Em uma noite de tempo limpo, ao olhar pela lente de sua câmera fotográfica, tons
de verde surgiram no céu. Aos poucos, a coloração podia ser vista timidamente no
horizonte a olho nu. Quando Marco decidiu se virar para trás, um “monstro de luminosidade e brilho impressionantes”, como descreve hoje, já se aproximava a uma velocidade que o deixou congelado de medo. “Fiquei apavorado por alguns segundos, mas logo depois veio a contemplação”, diz sobre a experiência transformadora.

A paixão instantânea por esse raro colorido dos céus se deu em 2011, quando
Marco tinha 41 anos. Desde então, ele se dedica tanto a perseguir mais auroras
por conta própria como a levar gente interessada para bem perto do fenômeno,
em uma agência de viagens própria especializada no assunto. “Caçar auroras
acaba sendo bastante cansativo. Por um lado, volta-se exausto fisicamente, mas,
por outro, você se sente iluminado intimamente”, garante Marco, que se intitula
“caçador de auroras boreais”.

Marco Brotto curte mais uma caçada na Finlândia

A caça, de fato, começa no Brasil em uma espécie de quartel-general montado dentro
da casa do empresário em Curitiba (PR). Na sua base, em meio ao pequeno caos que Marco chama de ninho, misturam-se aparelhagem eletrônica, computadores, mapas, fotos e calendários de expedições. Por ali, monitora frequentemente sites, aplicativos e informações divulgadas em plataformas de grandes agências espaciais. Costurando todos os dados e analisando as possibilidades, ele determina se será iniciada uma nova caçada.
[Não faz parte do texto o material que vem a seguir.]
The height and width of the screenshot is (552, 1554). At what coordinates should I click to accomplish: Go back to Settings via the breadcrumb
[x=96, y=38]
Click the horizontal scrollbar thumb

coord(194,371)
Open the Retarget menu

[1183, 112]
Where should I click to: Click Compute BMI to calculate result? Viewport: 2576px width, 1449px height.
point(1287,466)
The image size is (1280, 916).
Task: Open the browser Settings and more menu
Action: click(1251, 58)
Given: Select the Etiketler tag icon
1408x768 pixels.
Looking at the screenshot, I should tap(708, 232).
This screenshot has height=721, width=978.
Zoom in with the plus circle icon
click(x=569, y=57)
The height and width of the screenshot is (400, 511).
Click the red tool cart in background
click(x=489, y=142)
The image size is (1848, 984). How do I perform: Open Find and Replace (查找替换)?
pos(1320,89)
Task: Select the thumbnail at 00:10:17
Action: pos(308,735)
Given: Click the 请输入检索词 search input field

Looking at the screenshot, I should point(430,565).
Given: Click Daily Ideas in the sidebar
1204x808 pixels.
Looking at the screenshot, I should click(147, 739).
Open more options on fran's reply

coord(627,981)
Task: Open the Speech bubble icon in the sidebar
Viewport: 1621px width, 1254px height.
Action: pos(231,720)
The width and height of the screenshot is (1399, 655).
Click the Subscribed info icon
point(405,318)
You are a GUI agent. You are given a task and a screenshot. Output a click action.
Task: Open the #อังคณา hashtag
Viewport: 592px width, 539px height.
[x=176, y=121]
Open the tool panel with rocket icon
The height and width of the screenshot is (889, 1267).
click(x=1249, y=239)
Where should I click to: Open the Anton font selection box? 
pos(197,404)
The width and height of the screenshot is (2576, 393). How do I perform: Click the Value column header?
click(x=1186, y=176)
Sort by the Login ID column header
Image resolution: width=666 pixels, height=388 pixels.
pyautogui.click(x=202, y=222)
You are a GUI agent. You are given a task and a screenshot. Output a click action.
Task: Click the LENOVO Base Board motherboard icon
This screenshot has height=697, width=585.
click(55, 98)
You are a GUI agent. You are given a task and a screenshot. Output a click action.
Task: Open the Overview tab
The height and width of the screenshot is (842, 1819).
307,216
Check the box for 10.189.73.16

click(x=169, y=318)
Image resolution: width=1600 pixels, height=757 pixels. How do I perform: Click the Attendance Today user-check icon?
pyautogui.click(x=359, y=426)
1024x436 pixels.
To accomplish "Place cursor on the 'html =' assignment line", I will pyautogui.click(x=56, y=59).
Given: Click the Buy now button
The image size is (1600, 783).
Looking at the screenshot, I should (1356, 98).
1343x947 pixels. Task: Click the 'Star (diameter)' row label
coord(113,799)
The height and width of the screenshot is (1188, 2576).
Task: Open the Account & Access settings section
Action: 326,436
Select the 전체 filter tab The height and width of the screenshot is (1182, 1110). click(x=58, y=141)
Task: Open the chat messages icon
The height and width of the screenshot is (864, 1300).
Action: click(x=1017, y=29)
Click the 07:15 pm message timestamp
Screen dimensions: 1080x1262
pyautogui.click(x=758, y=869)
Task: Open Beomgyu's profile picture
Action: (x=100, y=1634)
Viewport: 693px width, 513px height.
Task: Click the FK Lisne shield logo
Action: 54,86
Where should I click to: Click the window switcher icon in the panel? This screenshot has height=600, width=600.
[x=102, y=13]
No fim de novembro, quando conversou com a Go Outside, Marco havia acabado
de presenciar mais uma saída a campo bem-sucedida: cinco momentos diferentes
de luzes em uma mesma noite gelada (com temperaturas oscilando abaixo dos 20oC
negativos), na beira de fiordes na Finlândia, com a companhia de clientes brasileiros.
“Já vi mais de 300 auroras, mas cada experiência é única”, conta. “Você se esquece
de tudo, começa a viajar nos mistérios do universo e entra em um processo profundo
de introspecção.”

Para estar no lugar e na hora certa é preciso uma mistura de boas vivências e conhecimento com uma pitada de sorte, confessa o caçador, que já avistou auroras em
dez destinos: Finlândia, Noruega e Suécia, os mais frequentes, Islândia, Groenlândia,
Rússia, Svalbard (território norueguês no Ártico) e Ilhas Faroé (pertencente à Dinamarca), os mais “ousados” e aventureiros, além de Alasca (EUA) e Canadá, na América do Norte. Em cerca de 40 expedições sob seu comando, o que inclui inúmeros dias ao relento, ele só não avistou as luzes do norte em três noites. Nas demais, seu faro
aguçado gerou bons frutos.

Ainda assim, definir qual será o local exato da melhor atividade em um dia específico segue como uma “roleta de cassino”. Entre tantas variáveis possíveis, a premissa número um para se dar bem é ter disposição. Como o fenômeno se dá com céu escuro, os meses de novembro a janeiro acabam sendo, logicamente, os mais indicados no Hemisfério Norte. O que muitas vezes significa enfrentar a chamada noite polar, ou seja, 24 horas de escuridão, quando as chances aumentam consideravelmente.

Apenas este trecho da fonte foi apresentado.